Weak Indian Monsoon Dries Up Centrally-Planned Liquidity Expectations

Tyler Durden's picture

Drought has devastated crops around the world this year. While most have focused on the extreme issues in the US, we noted two weeks ago that the Monsoon season was shaping up to add fuel to the fire of illiquidity. As the NY Times reports, there is simply not enough rain in India as the annual monsoon season is down 12%. "If this situation continues, I'll lose everything" is how one soybean farmer highlighted his plight (and no government insurance or subsidies there).

This is India's fourth drought in 12 years - raising concerns at the country's reliability monsoon rains as it source of fresh water (and sustainability) as "nothing can happen without rain." India is more vulnerable to disruption from drought than the US. While agriculture accounts for just 15% of India’s economy, half of its 1.2 billion people work on farms, and many of its poorest citizens already cannot afford enough food after price increases of 10% or more in the last couple of years.

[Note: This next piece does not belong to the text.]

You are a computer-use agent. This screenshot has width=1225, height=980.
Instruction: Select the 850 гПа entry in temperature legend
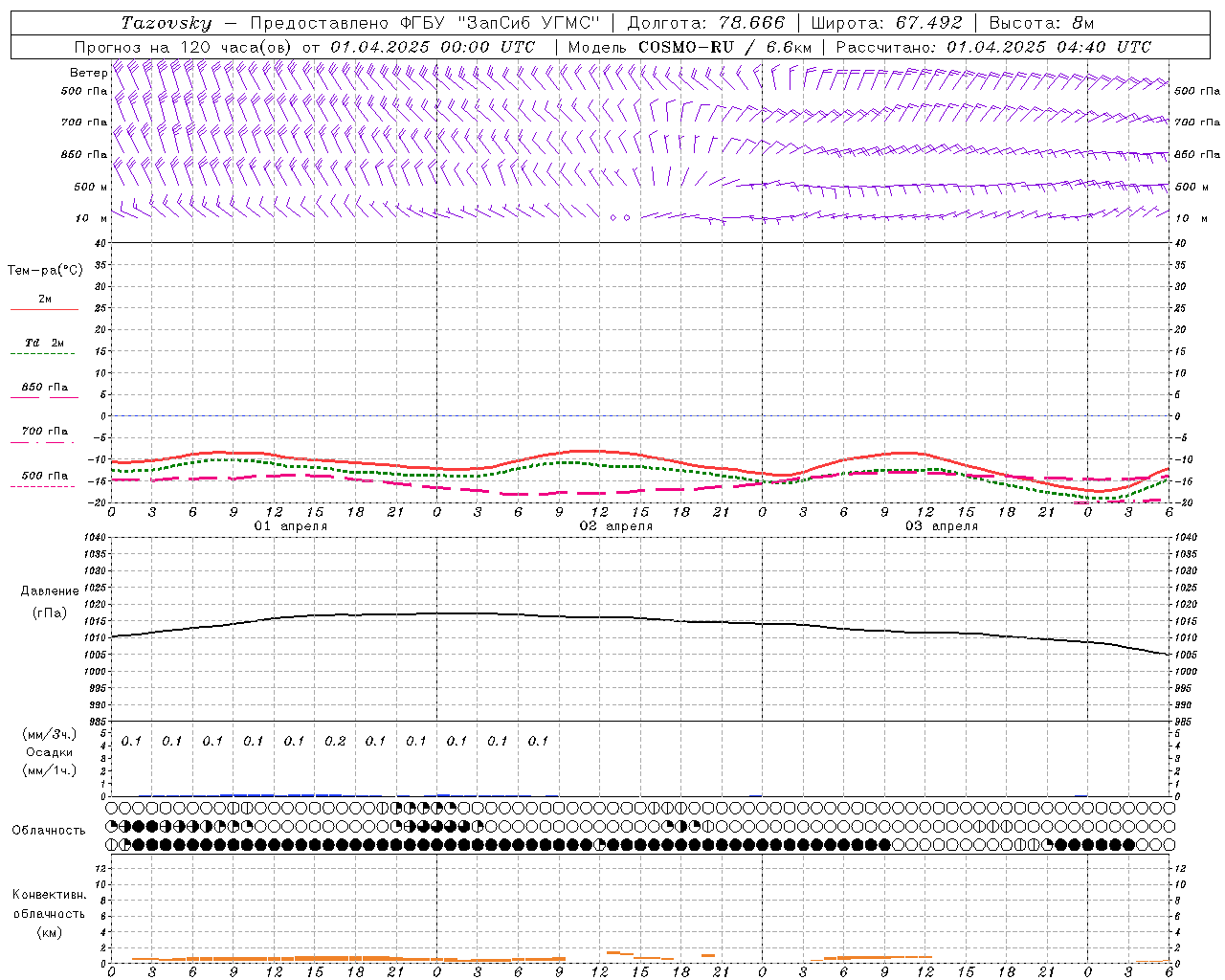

UN Food Price Index rose the most in July in three years...

 

Famine is not an immediate threat though as India has stockpiles of food (though we know the issue there) but critically this, as we noted here before, places inordinate pressure on central bankers (specifically the PBoC) where its citizens are already facing record high prices for staples like soybeans as the world's markets (devoid of contemplation of the plight of the average citizen - so long as my AAPL stock goes up) anticipate the free-lunch of central bank liquidity while its that non-metaphorical liquidity that could ease pressures on millions.